Like Saturday afternoon, for instance. I understand that a bunch of people who elected not to live near the beach nonetheless go there every fucking weekend. They often go Thursday or Friday. And yet traffic is still fucking terrible on Saturday, I guess because some people just opt to go for Saturday night and Sunday. Assholes.

Anyway, as I waited as hour to get through the toll--and there are about fucking 12 lines for them but it still takes that long--I marveled at how even after people got through the tolls and there was no reason for traffic to start and stop, it did. Then I finally got throught the toll. Then I didn't marvel, I was pissed off. Everybody has merged into two lanes across the bridge. The traffic should move fine. But it doesn't.

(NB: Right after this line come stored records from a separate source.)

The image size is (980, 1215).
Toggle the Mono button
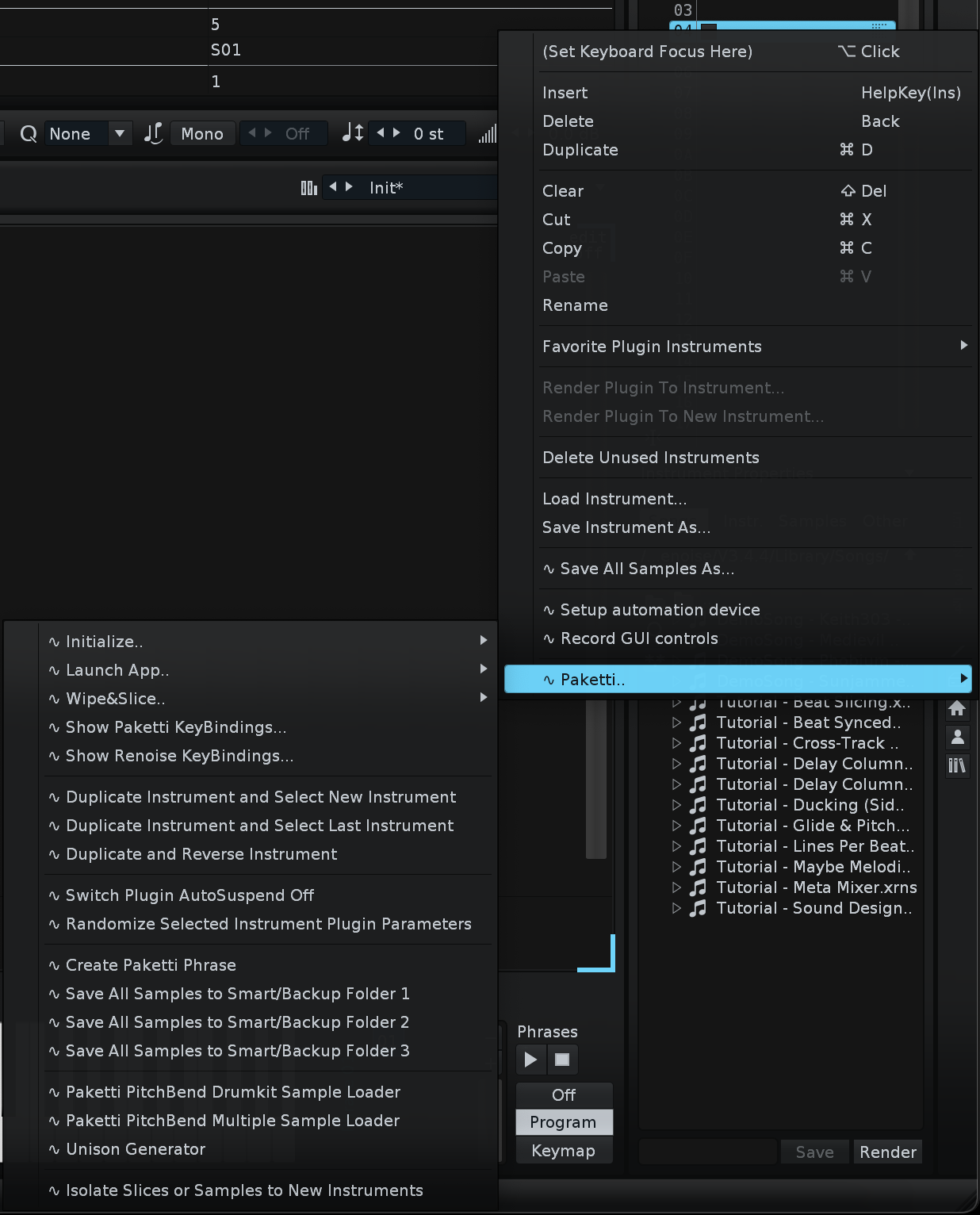pos(202,134)
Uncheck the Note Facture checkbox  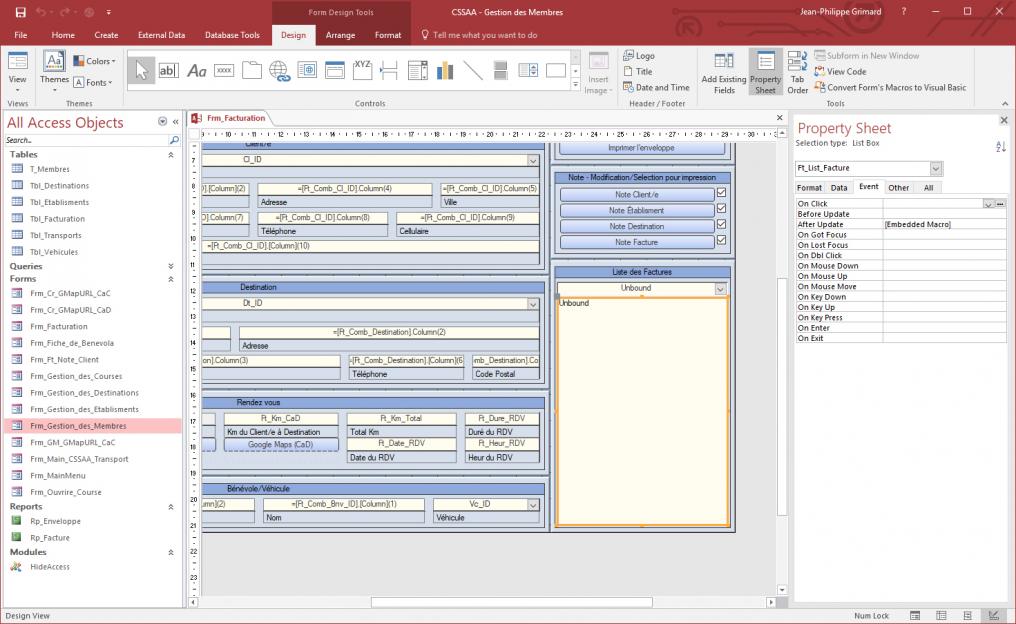coord(722,241)
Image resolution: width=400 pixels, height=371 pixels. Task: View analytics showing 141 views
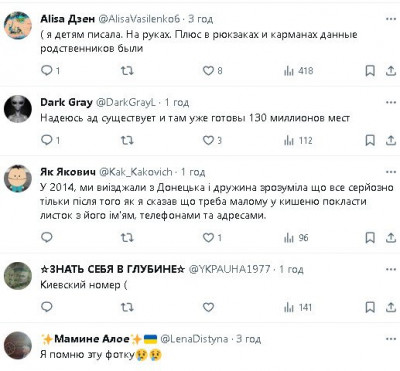click(x=298, y=307)
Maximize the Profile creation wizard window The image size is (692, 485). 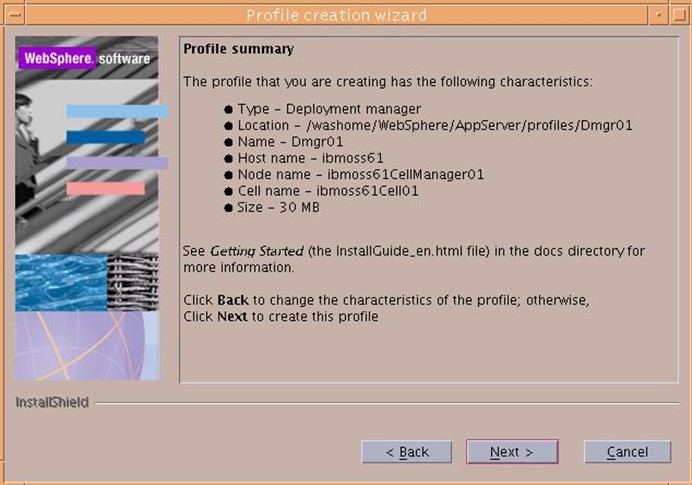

My only guess is that Otis Fucking Redenbacher and Colonel Sanders are driving neck and neck at 15 mph at the front, braking periodically. There's no other logical explanation. When they get off the bridge, they pull a u-turn, go back east across it, get in line again and do the whole thing over again. Shitheads.

Then the governor introduces a slogan "Keep your cool and pace your space." Here's a better slogan: Fuck everybody else and FUCK THE FUCKING BRIDGE. BUILD ANOTHER ONES, ASSHOLES, WE NEED MORE FUCKING LANES. I think it's a better slogan, at least.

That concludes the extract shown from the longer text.